Why This Giant Foundation Thinks Dental Care Is So Important

You know what’s been a big thing for the W.K. Kellogg Foundation lately? Teeth.

Leaf through the 95 grants WKKF made in its Healthy Kids program in 2014, and you’ll find 10 percent of those grants deal with improving access to dental care for underserved populations. There’s support for a program to train dental hygienists at University of Detroit Mercy; there’s an initiative to establish midlevel dental providers in New Mexico, and others in Ohio, Vermont, Kansas, and Washington. And just recently, the foundation gave the American Dental Education Association a $400,000, two-year grant to help it expand efforts to improve diversity among dental students and faculty. 

What's up with all this? 

In fact, it's a great example of a foundation focusing on a crucial, yet overlooked and unsexy niche where its money can potentially go a long way. 

I don't need to explain why this niche isn't sexy. But one reason it's so crucial is that there are huge gaps in access to dental care in the United States. Only about half of all Americans have dental insurance, and obstacles to care are particularly high in minority and vulnerable communities. In October, nearly 5,000 areas in the country were designated as Dental Health Professional Shortage Areas—spots where there are 5,000 or more people per dentist.

Lower-income adults are especially vulnerable to letting their dental care lapse, and the effects can be dangerous. "When people go without oral health care, they risk discomfort, disease and even death,” says Richard W. Valachovic, the CEO of the ADEA.

Minority adults prefer to see minority dental care professionals, who may in turn be more inclined to set up shop in communities of color. And so initiatives designed to foster diversity in the dental care profession could go a long way towards reducing disparities in care. Which is where Kellogg's money comes in. 

“The diversity of dental and allied dental school faculty has a direct and positive effect on students, and ultimately on patients in communities where oral health care may be more difficult to find,” says Jeanne C. Sinkford, ADEA Senior Scholar-in-Residence. “These Kellogg Foundation grants are absolutely critical to the ability of the dental health professions to do our part in getting oral health care to the people who need it most.”

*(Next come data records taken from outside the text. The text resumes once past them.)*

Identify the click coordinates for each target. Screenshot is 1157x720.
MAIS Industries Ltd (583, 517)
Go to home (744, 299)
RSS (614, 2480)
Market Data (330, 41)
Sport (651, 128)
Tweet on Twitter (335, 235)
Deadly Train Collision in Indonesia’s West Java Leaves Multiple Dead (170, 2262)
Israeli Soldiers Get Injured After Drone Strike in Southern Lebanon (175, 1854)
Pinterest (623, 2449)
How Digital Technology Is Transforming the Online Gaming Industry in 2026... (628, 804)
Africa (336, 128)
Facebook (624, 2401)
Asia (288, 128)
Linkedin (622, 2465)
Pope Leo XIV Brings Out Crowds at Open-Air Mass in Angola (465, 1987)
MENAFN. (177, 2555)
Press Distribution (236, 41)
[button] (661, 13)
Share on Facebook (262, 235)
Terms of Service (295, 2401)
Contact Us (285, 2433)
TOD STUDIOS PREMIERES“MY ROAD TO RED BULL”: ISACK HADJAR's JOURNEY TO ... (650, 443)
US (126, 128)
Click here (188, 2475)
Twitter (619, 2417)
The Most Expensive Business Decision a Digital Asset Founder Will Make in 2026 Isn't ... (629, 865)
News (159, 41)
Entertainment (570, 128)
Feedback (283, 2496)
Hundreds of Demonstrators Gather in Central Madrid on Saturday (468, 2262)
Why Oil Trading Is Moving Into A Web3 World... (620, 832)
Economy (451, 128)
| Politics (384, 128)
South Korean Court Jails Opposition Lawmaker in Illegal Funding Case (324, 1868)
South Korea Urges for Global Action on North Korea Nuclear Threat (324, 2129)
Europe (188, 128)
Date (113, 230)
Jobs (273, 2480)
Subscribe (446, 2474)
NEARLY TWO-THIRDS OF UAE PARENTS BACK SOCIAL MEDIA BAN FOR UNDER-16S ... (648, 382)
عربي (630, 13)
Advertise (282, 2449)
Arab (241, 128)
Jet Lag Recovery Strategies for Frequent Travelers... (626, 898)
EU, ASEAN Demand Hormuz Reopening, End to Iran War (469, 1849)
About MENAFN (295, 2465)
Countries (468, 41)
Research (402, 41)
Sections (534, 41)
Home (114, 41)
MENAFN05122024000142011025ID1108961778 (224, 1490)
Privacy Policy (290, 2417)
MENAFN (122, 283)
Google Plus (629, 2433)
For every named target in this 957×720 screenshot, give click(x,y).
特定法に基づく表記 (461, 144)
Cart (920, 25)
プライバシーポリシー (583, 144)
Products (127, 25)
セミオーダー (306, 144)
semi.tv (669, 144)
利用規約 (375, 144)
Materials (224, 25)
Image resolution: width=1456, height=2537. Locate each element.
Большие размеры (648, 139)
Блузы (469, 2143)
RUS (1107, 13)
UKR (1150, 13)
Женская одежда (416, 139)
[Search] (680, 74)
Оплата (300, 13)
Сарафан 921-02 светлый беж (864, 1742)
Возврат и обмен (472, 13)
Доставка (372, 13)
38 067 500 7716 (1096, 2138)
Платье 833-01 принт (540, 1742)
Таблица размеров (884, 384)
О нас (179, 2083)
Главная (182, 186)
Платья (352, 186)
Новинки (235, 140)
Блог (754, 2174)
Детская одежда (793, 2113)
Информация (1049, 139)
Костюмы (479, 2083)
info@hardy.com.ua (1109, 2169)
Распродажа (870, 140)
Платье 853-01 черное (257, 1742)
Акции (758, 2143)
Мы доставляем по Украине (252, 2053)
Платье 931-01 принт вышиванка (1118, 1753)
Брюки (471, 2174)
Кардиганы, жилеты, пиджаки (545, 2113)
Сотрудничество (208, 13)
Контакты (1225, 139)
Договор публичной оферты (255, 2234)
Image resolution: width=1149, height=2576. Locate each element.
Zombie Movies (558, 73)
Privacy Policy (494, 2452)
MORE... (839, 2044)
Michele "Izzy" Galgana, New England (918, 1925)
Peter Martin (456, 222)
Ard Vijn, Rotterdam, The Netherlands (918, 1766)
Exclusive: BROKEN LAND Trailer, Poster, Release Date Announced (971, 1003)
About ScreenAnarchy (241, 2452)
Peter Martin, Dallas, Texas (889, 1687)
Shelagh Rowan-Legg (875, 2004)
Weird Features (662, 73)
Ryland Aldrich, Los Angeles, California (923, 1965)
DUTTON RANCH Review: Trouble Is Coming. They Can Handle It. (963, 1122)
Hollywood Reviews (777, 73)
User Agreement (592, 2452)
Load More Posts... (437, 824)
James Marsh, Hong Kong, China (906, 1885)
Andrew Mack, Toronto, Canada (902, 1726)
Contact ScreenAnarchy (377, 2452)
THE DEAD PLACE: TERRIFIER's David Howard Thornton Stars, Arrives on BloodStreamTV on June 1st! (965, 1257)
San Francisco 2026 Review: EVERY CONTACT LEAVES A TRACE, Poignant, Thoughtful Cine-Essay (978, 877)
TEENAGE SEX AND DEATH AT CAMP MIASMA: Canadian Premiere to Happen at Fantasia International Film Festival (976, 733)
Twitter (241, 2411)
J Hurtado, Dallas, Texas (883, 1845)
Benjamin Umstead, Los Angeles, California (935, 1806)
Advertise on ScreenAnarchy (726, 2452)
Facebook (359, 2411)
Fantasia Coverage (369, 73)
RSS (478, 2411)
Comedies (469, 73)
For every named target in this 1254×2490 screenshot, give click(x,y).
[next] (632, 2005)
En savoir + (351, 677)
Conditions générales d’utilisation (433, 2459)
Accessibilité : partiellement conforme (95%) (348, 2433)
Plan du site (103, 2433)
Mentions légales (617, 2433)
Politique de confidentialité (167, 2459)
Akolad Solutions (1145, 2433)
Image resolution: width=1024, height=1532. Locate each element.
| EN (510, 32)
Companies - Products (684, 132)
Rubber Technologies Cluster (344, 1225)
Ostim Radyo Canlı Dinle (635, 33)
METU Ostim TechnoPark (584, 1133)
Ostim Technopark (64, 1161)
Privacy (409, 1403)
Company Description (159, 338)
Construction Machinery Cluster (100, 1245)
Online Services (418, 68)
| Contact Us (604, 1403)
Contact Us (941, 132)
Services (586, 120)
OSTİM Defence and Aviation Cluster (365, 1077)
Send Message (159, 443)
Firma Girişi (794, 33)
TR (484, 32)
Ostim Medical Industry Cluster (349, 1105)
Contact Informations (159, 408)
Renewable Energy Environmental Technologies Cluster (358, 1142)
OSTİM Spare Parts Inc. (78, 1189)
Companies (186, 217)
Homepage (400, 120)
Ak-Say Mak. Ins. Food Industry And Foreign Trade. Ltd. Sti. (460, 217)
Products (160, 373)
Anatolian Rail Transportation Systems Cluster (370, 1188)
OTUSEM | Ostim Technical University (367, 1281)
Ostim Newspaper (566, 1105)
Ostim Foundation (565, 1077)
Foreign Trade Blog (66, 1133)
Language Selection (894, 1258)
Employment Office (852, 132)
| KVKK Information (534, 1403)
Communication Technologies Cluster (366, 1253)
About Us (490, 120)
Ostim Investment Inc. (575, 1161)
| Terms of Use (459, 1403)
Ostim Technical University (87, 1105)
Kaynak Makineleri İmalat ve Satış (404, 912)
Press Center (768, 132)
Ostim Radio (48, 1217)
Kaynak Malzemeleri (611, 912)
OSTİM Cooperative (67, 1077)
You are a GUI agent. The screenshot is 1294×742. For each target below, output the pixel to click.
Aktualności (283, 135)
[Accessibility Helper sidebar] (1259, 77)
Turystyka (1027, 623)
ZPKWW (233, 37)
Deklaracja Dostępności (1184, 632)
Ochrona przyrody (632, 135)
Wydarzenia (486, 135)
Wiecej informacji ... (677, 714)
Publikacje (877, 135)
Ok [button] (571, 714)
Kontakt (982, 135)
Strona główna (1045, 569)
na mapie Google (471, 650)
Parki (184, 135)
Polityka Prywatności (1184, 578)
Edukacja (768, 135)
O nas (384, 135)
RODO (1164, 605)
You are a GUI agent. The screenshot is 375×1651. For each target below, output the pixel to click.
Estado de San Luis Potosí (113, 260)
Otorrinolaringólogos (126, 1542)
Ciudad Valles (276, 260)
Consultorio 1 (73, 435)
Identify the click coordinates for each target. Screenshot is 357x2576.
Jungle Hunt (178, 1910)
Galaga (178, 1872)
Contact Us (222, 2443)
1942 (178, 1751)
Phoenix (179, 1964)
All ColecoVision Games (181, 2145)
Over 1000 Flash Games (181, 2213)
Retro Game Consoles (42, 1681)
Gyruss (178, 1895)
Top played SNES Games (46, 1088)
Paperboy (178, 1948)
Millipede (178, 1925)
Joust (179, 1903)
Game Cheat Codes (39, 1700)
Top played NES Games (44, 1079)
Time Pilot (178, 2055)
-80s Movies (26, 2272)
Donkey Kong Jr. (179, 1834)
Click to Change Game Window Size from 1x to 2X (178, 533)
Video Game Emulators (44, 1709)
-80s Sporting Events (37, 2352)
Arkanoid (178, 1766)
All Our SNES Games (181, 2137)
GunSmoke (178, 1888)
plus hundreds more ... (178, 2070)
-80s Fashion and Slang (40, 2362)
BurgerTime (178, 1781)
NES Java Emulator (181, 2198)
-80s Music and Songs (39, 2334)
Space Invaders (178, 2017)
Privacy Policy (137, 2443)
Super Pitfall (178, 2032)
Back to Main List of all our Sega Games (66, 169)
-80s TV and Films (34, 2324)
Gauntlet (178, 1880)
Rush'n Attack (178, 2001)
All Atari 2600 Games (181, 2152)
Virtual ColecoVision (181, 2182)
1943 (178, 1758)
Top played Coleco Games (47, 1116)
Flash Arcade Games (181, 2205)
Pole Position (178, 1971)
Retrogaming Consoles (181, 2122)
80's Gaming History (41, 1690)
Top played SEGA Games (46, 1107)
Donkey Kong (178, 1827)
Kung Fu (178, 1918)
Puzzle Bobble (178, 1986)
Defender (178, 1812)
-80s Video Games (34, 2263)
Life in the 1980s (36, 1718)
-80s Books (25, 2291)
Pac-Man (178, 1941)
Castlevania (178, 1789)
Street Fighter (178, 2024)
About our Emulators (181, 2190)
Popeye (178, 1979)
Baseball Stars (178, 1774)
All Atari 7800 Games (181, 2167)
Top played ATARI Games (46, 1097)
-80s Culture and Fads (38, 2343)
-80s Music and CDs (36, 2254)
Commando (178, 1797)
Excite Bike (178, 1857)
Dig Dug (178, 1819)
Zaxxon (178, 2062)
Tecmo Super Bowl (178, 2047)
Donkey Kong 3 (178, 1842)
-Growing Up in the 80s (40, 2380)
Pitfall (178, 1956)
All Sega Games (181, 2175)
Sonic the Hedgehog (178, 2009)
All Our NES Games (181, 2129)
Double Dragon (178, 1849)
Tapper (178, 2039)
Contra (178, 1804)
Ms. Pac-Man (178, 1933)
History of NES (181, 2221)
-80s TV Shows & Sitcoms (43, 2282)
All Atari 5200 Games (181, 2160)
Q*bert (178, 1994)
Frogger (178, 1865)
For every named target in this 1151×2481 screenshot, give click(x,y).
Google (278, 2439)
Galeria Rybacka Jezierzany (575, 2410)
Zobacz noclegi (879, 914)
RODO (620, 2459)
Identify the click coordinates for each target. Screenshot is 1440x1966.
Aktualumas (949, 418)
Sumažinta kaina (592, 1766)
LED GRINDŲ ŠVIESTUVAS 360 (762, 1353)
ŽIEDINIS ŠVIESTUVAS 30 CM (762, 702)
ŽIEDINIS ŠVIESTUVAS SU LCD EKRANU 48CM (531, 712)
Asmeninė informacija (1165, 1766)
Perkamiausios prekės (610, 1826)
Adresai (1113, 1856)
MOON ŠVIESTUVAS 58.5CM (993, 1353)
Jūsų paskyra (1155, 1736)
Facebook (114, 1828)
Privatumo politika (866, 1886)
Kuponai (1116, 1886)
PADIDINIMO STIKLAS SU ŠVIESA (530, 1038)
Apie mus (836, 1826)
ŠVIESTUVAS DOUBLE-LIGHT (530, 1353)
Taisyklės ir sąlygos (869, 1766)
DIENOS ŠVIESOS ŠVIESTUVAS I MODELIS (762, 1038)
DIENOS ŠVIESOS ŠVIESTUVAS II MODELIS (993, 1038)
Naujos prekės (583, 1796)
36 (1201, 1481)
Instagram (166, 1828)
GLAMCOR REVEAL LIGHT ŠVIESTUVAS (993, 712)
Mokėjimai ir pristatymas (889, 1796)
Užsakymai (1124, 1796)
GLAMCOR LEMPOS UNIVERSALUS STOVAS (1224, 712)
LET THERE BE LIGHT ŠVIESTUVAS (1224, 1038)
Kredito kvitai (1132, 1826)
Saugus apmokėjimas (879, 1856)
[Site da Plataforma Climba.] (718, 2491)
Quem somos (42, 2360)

But there's even more to this issue. It's not just negative health effects resulting from poor dental care; it's negative economic effects, according to studies suggesting that people with bad teeth can face employment discrimination. 

Meanwhile, jobs providing dental care can offer a path to a middle-class or upper-middle-class life for people of color who become dentists or dental hygienists. And given the shortage of dentists in many areas, this is a smart place for a funder to make workforce investments.

So there are a lot of potential dividends to Kellogg's grantmaking around dental care, beyond just helping more people have a nicer smile.

This particular grant to ADEA continues a commitment that dates back to 2004.